## Problem description:
Count the lines in the items that contain the string "title", treating case as significant, and give only the number.

----

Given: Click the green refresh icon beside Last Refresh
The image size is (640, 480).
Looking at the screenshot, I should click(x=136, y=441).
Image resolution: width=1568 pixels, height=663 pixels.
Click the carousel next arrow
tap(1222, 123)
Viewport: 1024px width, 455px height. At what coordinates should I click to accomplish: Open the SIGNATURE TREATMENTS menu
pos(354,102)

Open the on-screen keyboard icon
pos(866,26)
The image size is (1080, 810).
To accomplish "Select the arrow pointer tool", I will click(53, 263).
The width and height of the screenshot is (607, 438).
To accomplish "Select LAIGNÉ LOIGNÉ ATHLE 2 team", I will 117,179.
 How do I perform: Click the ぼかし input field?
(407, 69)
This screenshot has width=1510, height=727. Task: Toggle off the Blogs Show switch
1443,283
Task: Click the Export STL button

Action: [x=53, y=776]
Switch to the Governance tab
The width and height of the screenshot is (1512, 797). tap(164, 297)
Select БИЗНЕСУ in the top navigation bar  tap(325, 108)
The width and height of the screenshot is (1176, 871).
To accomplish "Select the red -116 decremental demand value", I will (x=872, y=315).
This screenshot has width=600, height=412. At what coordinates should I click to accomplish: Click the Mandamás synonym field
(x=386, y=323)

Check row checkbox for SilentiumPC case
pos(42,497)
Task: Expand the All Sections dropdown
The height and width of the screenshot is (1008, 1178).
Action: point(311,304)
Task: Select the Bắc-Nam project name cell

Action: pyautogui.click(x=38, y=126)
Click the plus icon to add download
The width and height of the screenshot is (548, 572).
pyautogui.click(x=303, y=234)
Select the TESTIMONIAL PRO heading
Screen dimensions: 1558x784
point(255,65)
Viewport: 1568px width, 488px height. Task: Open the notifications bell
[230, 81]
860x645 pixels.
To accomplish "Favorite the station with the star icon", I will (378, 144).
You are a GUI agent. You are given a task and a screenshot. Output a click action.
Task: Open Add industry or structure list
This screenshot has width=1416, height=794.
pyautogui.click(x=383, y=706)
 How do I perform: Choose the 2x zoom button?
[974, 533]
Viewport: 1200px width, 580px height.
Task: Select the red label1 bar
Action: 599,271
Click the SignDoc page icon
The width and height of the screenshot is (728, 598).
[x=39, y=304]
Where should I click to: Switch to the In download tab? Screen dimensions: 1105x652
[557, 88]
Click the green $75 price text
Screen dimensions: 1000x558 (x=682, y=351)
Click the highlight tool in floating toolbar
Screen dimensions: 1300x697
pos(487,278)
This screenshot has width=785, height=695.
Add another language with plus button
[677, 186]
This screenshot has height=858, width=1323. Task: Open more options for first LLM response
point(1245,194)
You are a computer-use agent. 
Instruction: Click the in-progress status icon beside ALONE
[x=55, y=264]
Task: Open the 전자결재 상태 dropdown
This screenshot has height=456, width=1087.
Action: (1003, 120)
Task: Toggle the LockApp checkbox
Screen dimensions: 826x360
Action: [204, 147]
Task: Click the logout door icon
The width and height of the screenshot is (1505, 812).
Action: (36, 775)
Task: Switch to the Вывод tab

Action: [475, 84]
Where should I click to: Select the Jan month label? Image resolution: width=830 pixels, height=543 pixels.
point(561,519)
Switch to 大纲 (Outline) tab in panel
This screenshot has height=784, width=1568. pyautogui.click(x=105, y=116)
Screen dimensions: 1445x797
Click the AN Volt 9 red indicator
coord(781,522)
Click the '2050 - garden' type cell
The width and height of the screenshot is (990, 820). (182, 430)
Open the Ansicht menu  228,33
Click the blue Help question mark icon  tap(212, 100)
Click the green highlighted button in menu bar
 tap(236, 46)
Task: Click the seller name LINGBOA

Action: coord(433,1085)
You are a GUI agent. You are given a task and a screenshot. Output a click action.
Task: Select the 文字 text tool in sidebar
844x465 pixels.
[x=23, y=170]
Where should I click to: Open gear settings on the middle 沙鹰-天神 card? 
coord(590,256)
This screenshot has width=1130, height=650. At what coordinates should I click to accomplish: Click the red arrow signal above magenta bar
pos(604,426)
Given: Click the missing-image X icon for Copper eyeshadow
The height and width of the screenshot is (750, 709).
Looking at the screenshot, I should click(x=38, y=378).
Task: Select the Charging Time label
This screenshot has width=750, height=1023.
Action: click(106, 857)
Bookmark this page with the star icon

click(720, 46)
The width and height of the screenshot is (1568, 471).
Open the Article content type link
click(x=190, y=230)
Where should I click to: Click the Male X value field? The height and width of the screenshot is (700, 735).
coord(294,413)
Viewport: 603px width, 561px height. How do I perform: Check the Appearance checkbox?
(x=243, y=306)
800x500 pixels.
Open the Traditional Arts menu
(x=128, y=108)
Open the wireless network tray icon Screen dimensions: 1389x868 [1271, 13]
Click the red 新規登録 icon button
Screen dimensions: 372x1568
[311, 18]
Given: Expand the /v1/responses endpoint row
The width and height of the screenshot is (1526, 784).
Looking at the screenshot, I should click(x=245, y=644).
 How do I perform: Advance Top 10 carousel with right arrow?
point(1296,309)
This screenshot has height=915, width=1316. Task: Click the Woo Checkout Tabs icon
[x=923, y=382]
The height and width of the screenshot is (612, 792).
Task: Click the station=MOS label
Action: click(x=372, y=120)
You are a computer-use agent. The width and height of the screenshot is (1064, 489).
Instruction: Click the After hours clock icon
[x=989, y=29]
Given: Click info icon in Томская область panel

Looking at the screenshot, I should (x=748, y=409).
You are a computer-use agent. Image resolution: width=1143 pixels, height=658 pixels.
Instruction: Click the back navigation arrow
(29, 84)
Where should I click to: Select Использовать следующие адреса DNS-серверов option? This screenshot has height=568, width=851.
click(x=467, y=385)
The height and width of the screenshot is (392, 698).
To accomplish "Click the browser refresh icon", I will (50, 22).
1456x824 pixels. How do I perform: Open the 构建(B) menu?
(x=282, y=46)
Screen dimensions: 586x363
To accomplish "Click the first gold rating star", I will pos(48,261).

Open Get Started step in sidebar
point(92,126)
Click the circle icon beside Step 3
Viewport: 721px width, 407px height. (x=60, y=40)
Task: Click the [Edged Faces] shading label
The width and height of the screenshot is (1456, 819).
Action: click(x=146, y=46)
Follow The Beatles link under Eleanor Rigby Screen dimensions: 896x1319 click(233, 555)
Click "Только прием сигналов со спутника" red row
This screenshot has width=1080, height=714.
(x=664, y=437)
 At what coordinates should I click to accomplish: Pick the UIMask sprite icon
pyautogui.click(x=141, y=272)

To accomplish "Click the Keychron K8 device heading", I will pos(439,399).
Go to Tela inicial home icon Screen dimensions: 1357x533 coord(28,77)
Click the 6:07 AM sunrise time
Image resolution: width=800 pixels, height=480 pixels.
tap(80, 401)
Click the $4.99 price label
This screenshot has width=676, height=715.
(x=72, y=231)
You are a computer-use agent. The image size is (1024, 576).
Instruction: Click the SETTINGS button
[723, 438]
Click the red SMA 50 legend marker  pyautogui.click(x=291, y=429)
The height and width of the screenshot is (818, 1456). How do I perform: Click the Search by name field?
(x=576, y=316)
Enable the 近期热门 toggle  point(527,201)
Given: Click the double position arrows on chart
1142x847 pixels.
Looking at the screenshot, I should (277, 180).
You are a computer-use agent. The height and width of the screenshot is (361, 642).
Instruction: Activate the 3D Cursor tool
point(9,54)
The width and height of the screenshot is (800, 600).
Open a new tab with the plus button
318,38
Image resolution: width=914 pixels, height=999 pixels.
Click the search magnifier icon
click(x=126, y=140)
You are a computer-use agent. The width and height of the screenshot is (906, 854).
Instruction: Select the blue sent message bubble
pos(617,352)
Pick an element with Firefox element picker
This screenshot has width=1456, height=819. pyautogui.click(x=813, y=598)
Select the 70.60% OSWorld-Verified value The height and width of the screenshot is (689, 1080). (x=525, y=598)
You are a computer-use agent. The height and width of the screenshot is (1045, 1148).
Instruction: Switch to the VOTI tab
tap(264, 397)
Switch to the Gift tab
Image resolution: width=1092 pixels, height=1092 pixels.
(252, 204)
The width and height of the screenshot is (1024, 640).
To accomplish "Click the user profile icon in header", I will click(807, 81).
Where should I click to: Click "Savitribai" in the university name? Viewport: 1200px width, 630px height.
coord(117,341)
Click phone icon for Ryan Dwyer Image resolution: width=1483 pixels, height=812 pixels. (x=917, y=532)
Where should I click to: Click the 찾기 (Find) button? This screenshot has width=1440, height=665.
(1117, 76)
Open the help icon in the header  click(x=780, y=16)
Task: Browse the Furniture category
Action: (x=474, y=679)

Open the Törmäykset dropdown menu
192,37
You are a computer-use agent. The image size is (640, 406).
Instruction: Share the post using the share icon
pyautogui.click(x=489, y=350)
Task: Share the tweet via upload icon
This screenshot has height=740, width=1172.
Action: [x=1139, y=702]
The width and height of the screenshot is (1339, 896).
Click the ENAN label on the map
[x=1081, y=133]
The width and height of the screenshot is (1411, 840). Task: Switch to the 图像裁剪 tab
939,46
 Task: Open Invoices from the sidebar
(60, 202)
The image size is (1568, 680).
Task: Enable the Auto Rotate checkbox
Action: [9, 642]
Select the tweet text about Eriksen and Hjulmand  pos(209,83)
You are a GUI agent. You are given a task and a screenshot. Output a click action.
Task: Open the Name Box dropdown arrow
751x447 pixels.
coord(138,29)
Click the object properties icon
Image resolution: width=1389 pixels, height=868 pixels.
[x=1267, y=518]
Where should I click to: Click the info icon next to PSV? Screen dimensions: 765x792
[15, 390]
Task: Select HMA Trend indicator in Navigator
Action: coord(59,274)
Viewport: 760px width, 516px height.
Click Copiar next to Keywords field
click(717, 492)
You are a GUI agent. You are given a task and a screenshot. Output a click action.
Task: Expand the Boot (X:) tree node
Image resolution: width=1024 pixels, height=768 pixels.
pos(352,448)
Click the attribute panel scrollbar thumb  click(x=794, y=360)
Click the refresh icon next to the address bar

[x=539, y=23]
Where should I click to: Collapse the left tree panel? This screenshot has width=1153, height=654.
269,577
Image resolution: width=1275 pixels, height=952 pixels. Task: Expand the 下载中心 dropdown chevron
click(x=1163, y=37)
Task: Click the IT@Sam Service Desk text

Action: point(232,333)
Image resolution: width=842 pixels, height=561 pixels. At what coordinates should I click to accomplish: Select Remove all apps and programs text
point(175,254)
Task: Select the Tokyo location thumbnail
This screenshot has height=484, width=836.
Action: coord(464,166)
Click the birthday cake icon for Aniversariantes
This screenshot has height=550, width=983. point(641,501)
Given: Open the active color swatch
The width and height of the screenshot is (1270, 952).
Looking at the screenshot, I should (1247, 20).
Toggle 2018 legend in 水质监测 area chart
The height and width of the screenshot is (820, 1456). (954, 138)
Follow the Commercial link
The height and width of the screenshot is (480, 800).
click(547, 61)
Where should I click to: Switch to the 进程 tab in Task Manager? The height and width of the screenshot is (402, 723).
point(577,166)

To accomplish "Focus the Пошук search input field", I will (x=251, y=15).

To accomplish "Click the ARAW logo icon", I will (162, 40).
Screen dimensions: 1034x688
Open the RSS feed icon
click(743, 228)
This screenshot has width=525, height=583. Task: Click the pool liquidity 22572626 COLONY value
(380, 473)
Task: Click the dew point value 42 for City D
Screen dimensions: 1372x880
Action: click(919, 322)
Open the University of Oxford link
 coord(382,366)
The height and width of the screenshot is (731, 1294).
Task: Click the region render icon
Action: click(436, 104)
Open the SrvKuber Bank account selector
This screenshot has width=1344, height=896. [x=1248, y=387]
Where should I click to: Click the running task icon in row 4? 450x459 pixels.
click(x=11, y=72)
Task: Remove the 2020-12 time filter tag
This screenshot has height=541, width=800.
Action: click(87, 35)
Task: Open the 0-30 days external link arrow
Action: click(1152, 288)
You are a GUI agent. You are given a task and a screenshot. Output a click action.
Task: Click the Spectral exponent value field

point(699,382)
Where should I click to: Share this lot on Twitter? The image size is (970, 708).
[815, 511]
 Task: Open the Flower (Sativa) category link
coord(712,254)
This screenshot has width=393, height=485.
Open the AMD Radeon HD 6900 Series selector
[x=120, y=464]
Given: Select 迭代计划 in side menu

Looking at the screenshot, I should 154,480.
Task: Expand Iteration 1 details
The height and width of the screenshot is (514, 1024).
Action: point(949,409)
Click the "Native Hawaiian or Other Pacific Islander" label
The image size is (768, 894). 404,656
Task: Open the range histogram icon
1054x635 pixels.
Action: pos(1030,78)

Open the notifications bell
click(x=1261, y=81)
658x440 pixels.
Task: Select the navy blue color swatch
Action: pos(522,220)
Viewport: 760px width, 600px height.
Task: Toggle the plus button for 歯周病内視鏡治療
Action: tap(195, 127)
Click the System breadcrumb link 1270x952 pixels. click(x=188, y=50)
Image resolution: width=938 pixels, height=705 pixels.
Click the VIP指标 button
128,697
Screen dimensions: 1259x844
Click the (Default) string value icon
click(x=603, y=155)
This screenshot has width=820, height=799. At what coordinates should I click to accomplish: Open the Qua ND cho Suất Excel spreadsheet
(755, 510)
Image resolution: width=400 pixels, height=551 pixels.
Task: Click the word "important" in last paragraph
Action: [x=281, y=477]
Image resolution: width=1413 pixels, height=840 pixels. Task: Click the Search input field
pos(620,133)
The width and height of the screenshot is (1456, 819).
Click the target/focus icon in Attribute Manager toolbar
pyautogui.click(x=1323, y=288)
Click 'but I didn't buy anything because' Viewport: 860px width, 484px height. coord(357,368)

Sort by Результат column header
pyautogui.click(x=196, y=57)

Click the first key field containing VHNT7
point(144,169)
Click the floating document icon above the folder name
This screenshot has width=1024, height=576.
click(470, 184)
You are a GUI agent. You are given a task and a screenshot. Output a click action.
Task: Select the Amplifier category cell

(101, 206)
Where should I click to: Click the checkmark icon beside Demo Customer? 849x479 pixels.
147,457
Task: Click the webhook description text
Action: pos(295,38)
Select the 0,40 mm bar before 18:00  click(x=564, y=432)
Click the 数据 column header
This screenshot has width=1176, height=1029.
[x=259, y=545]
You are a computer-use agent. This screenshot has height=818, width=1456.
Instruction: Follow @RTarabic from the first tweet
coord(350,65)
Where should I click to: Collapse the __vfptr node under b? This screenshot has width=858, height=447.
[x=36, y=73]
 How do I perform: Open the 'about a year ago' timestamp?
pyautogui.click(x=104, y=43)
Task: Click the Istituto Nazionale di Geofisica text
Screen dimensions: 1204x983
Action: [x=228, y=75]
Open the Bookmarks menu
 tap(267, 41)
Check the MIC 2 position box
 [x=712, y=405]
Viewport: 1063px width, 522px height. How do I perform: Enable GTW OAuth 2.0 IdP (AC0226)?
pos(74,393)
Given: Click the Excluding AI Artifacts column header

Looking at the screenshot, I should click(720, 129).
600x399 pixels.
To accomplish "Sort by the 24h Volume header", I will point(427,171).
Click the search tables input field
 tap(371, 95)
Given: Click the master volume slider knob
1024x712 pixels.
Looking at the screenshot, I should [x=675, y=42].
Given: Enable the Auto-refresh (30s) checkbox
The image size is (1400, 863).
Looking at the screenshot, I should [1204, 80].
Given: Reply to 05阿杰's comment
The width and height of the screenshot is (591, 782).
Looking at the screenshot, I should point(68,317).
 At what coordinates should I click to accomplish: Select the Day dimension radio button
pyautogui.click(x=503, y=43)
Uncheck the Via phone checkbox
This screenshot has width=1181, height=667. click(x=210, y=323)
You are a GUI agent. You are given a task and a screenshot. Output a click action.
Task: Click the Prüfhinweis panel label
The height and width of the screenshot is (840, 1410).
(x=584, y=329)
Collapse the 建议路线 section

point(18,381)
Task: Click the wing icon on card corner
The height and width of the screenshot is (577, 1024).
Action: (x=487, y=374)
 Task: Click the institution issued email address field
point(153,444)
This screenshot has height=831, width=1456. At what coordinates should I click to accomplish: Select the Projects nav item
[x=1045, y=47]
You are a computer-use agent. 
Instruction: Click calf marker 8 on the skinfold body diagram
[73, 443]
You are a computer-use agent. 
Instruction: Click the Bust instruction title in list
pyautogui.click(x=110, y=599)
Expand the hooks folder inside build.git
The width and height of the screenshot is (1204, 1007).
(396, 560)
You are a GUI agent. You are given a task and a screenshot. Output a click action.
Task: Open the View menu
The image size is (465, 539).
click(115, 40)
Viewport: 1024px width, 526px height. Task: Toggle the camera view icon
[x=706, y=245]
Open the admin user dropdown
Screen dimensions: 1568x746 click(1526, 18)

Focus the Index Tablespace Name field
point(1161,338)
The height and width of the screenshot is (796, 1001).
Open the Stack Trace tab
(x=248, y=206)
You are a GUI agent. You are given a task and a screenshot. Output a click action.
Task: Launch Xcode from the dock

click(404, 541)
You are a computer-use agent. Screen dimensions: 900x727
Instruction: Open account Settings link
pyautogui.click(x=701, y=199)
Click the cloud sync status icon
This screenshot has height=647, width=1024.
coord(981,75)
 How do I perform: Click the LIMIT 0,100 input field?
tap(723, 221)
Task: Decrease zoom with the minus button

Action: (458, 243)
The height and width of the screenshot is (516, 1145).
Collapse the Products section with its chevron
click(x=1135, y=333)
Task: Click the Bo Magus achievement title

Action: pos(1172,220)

----

## Completed task:
2